Today’s Tango Topic deals with one of those common eight turns. This particular turn is an unusual one even though it’s part of the eight. It’s unusual because it’s a variation of a class of turns called “Colgada Turns”, and furthermore it’s also not used all that much, and for good reason. Why ? Because it’s a difficult turn to pull off at first. This one is not for the faint of heart, but once you master it, your coolness factor goes right through the roof. Not to mention you will have also mastered one of Tango’s more difficult aspects that hasn’t been around all that long in the dance: Off-Axis Movements. Tango has traditionally been a couple in Close Embrace type of dance that almost never opens once the Embrace begins. Nor does that Embrace change other than to get closer and closer and closer, and more refined. This type of turn, while done in Close Embrace, creates a version of Close Embrace that from the outside looking in, doesn’t look all that different, but from the inside (the couple’s perspective) feels very different. Today we’re going to explore both sides of the embrace, for both roles, so without further yapping, Tango Topics presents: The Single Axis Turn!
What Is A Single Axis Turn ? It is tango specific language to describe a type of rotation that occurs between Lead and Follow where the word ‘axis’ refers to not the Follower’s Longitudinal Axis (which is the typical axial line that is referenced with the use of the word ‘axis’) nor is it the Lead’s, but rather a shared Longitudinal Axis between the couple. Truth be told, that axial line is always present. It’s generally the point of contact between the couple. However that longitudinal axis almost never gets used in Social Tango. Almost never. Except, and there is always an exception to these things, when the couple or partnership engages in what’s called ‘Apilado‘ (please follow the link for more information if you need a clear definition of this word). When Apilado is engaged, then the couple is dancing, depending on how it’s done, in either a supported way (shared) or unsupported way (forced). In the latter case, the Follower is being forced to fall on top of the Lead or to place all of their weight on the Lead. While there are times when that is desirable, in the case of the Single Axis Turn, that’s not desirable.
Another way of looking at the Single Axis Turn is by understanding that this is a Colgada variation. However, unlike most Colgadas though which tend to be executed in Open Embrace, this variation on a theme is done primarily in Close Embrace! So while it can be done in Open Embrace, and doing so will generate more of a ‘whoosh’ factor (see below) than you would normally like to have in a Single Axis Turn, this is generally a Close Embrace movement that is small, social and fits within the line and lane of dance that you’re in. At no point in time, should a Single Axis Turn exit that line or lane of dance at all. The Single Axis Turn is Floorcraft safe, when done properly.
Another piece of Tango vocabulary that uses very similar methodology and uses the same principle of ‘Apilado’ is the Argentine Volcada.
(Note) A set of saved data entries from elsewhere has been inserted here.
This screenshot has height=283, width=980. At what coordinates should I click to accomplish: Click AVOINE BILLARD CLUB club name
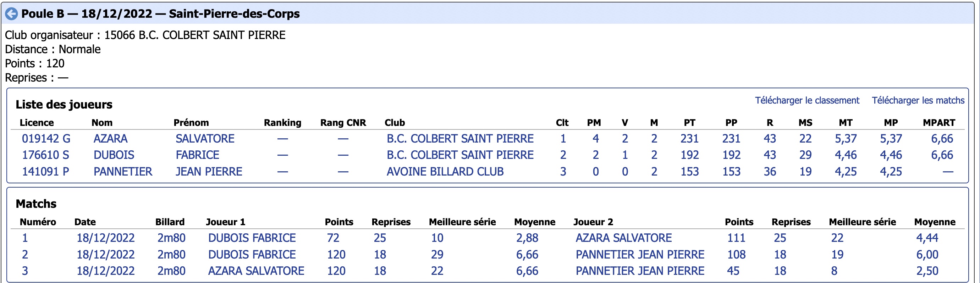tap(445, 172)
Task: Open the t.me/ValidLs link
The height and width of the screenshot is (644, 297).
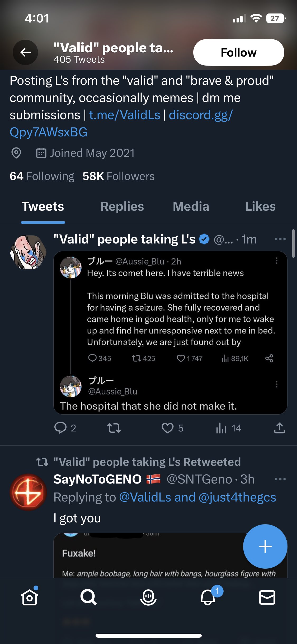Action: point(125,115)
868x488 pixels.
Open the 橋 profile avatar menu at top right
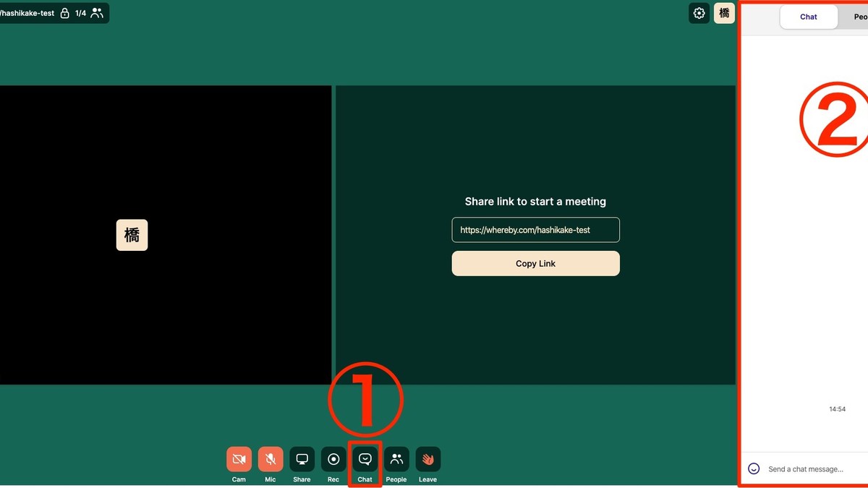coord(724,13)
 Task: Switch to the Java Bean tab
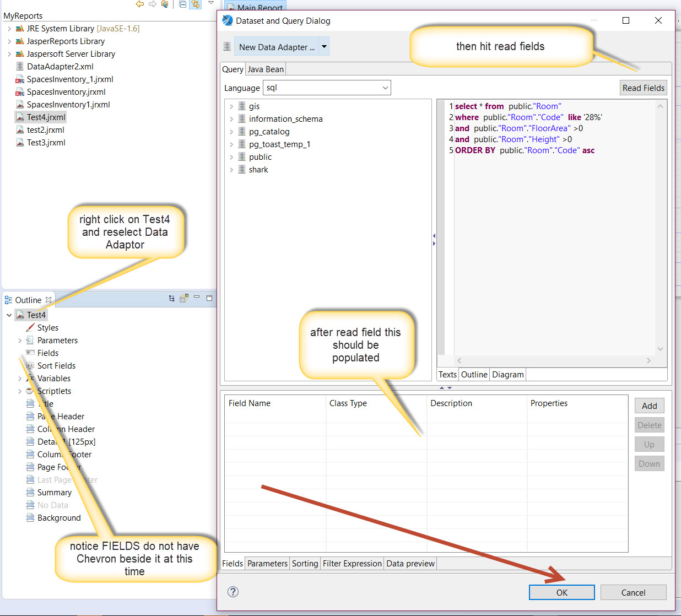point(266,69)
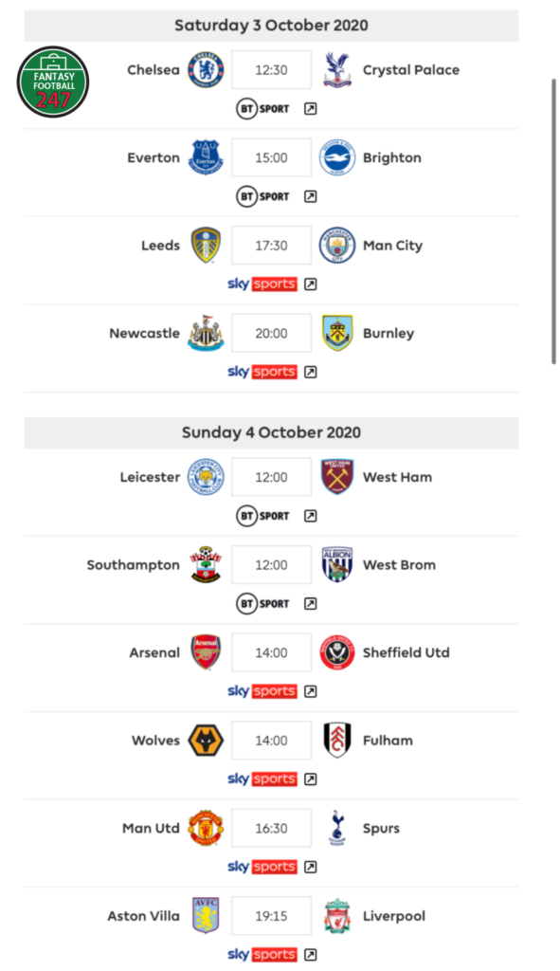
Task: Open external link beside Chelsea BT Sport
Action: point(311,109)
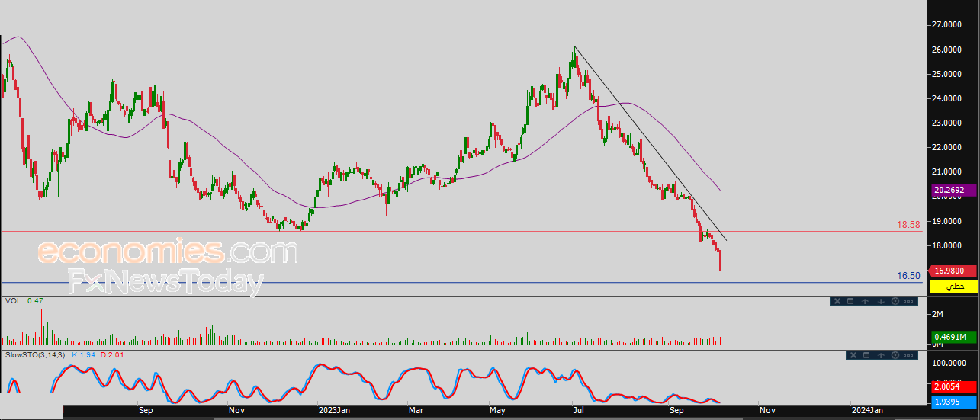Close the SlowSTO indicator panel
The height and width of the screenshot is (420, 980).
click(x=853, y=355)
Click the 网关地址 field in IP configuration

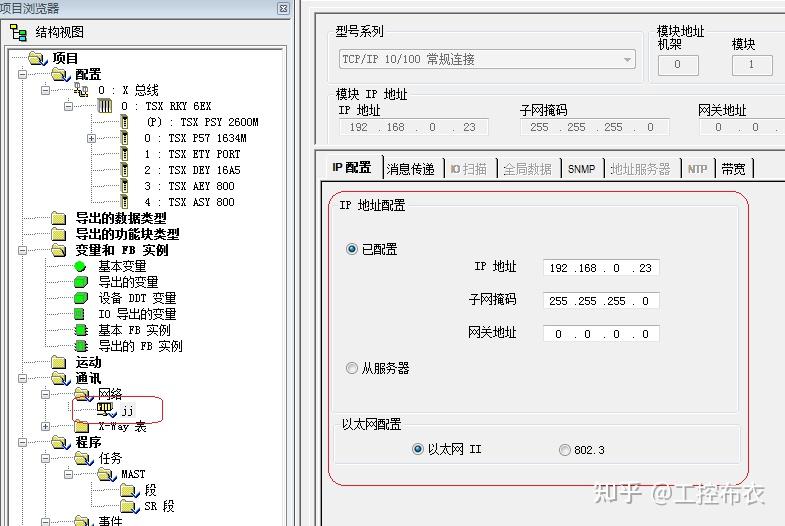coord(601,333)
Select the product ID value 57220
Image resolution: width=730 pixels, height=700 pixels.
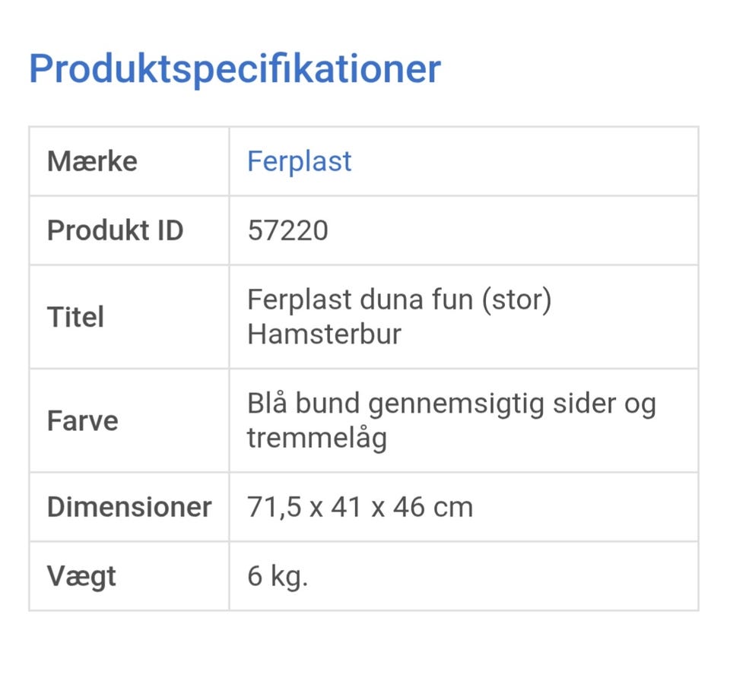coord(287,230)
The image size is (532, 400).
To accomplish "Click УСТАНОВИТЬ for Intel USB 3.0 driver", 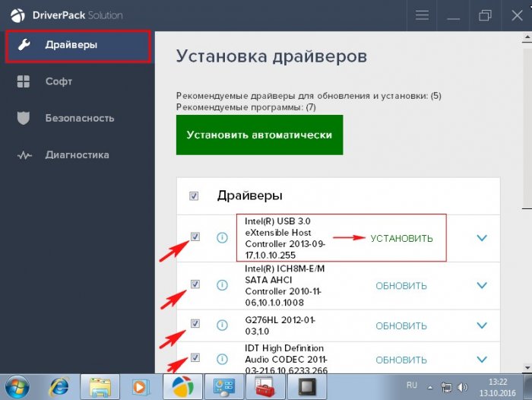I will coord(401,238).
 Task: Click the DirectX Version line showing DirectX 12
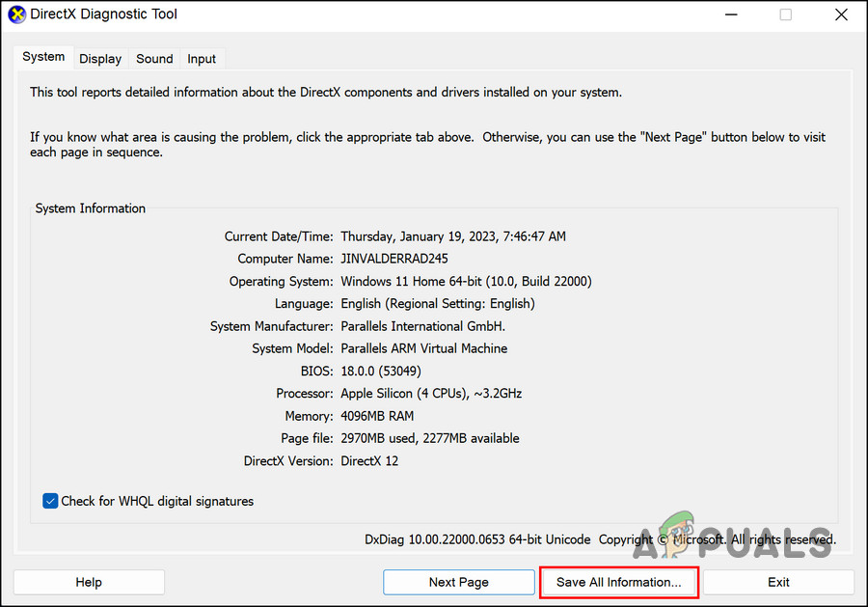[x=376, y=460]
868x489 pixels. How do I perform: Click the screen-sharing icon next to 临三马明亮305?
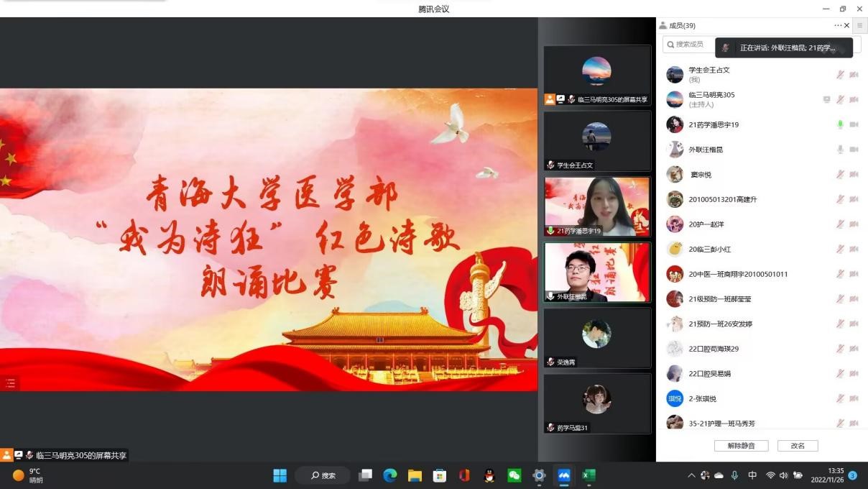pos(826,99)
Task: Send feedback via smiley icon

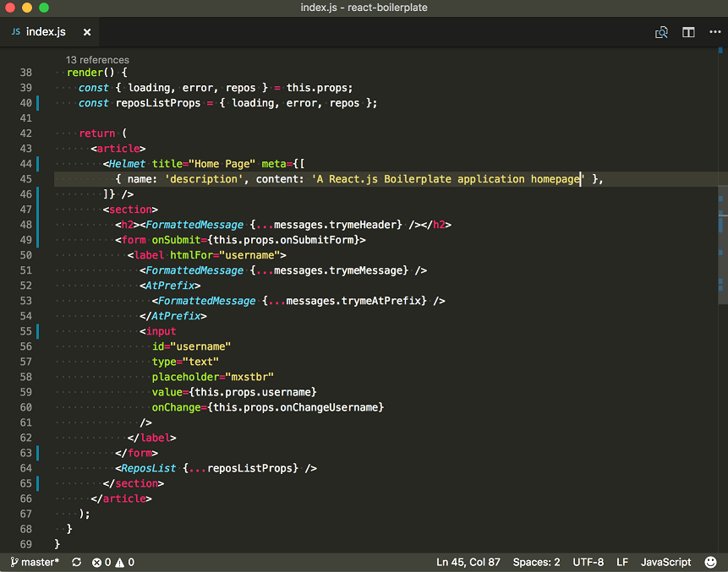Action: (x=710, y=562)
It is also a shared axis movement. The Single Axis Turn is exactly the same in that respect. However, where as in the case of the Volcada, where the couple goes towards each other thereby creating more dependence on each other, in this case, in the case of the Single Axis Turn they go away from each other!
Difficulty Rating: (4 / 5)
From A Following Perspective, for you, the Single Axis Turn is going to feel awkward or strange at first for a variety of reasons, and seemingly oddly familiar which will understandably create some confusion in you. The confusion will come from two places:
First. The fact that you’re in a very close embrace in exactly the same set up position for a Volcada. This position will confuse you because the Volcada is led more frequently than the Single Axis Turn is so your immediate thought will be “Ahhhh this is a Volcada thingy”.
Second. The fact that pre-cue lead for almost any variant of the Single Axis Turn (and there a few different variations of them) is going to want to make you go away from your L/lead! And if that weren’t confusing enough, that’s just the descriptive of the gotcha’s from your side of the equation.
So for those two reasons, you’re understandably going to be confused.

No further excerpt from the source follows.